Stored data

• • • • • • •

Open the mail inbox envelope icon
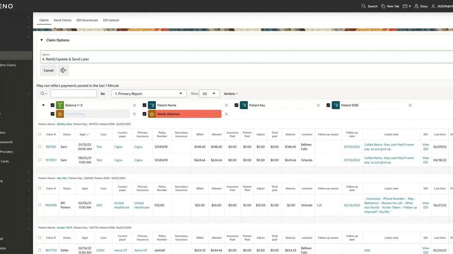Screen dimensions: 453x254 pyautogui.click(x=405, y=6)
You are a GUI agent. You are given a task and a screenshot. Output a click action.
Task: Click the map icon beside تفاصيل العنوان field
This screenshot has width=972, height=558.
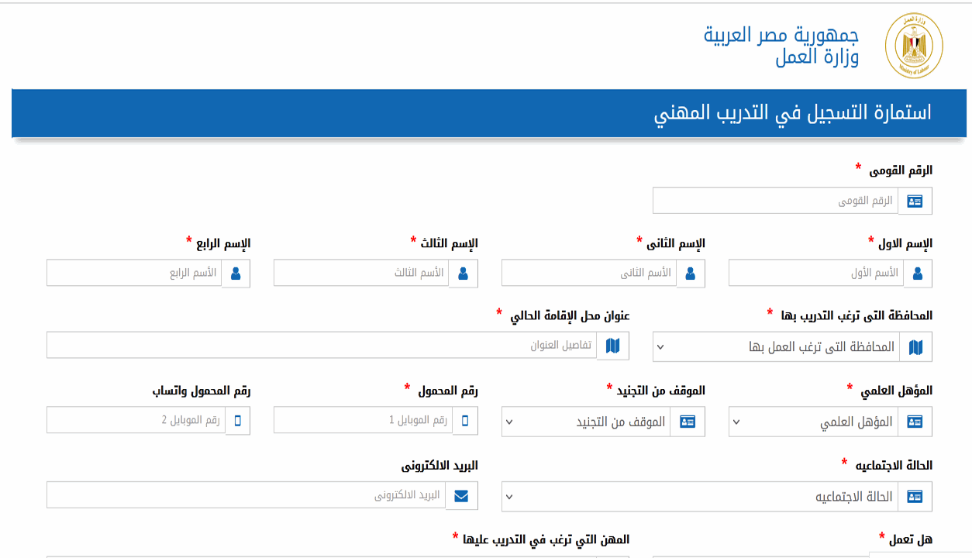tap(613, 346)
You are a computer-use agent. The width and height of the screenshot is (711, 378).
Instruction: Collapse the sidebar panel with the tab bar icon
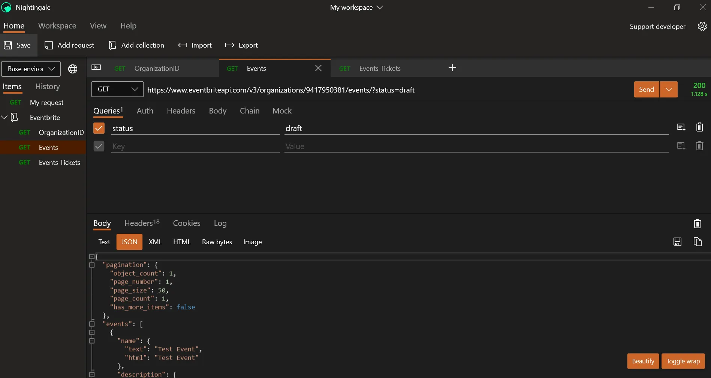pos(96,67)
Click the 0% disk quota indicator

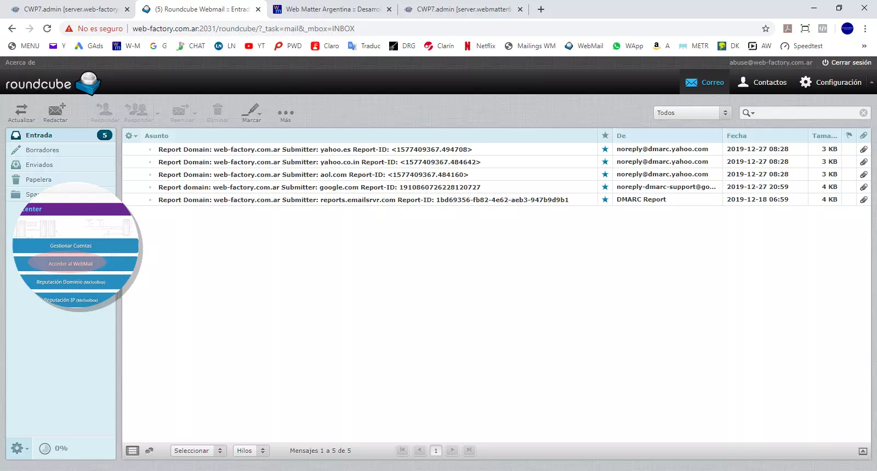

• • • • • • •

#### Brief:
Word search in the records above: please count the lines holding "agent" and state the count alone.

#### Finished task:
2